Genossenschaften anderer Sparten des deutschen Genossenschaftssektors, wie z. B. Wohnungs-genossenschaften haben kein Problem damit, in ihren Geschäftsberichten auszuweisen, auf welche Art und Weise sie im abgelaufenen Geschäftsjahr ihre Mitglieder ökonomisch und sozial gefördert haben. Vergleichbares erfährt das Mitglied einer Bankgenossenschaft nur extrem selten, also gemeinhin nicht. 

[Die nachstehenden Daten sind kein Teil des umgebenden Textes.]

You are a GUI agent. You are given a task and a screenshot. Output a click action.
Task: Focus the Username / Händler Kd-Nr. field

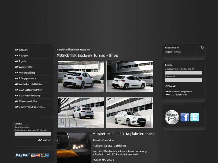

Eher das Gegenteil: Es wird über stattgefundene Förderung der umgebenden Region und Zivilgesellschaft berichtet– als Beitrag zum Gemeinwohl. Wenn dann eine Förderung der Mitglieder nicht oder kaum auszumachen ist, stellt sich die Nutzenstiftung für die Allgemeinheit als vorenthaltene Mitgliederförderung dar. Der Mitgliederkreis wird nicht mehr als vorrangig zu unterstützende Zielgruppe behandelt.

Folgerungen daraus

Die oben vorgebrachten Tatbestände laufen am Ende auf die Frage zu, welche Existenzberechtigung eine Genossenschaftsbank hat, die offenbar mit dem ihr per Gesetz zugewiesenen Förderzweck so recht nichts anzufangen weiß. Und obwohl gemäß § 58 Abs. 1 Satz 3 GenG im Prüfungsbericht des zuständigen Verbandes „auf die Art und Weise der Verfolgung des Förderzwecks“ einzugehen ist. Doch es könnte sein, dass auch diese gesetzliche Vorgabe keine Beachtung findet.

Nun könnte das nicht durch materielle Förderung in Form von günstigen Konditionen verwöhnte Mitglied ersatzweise immaterielle Förderung, z. B. die räumliche Nähe einer Geschäftsstelle seiner Genossenschaftsbank oder die persönliche Beziehung zu den Bankmitarbeitern, zu schätzen wissen. Aber bei aktuell zunehmender Schließung von Filialen auch im Genossenschaftssektor wird dem in seinen Ansprüchen bescheiden gewordenen treuen Mitglied auch dieser Nutzen genommen. Nebenbei bemerkt hätte er dafür nicht Mitglied werden müssen, denn der Vorteil räumlicher Nähe der Bank hätte er auch als Nichtmitglied genießen können.

So bleibt die Frage: Wozu eigentlich Genossenschaftsbanken?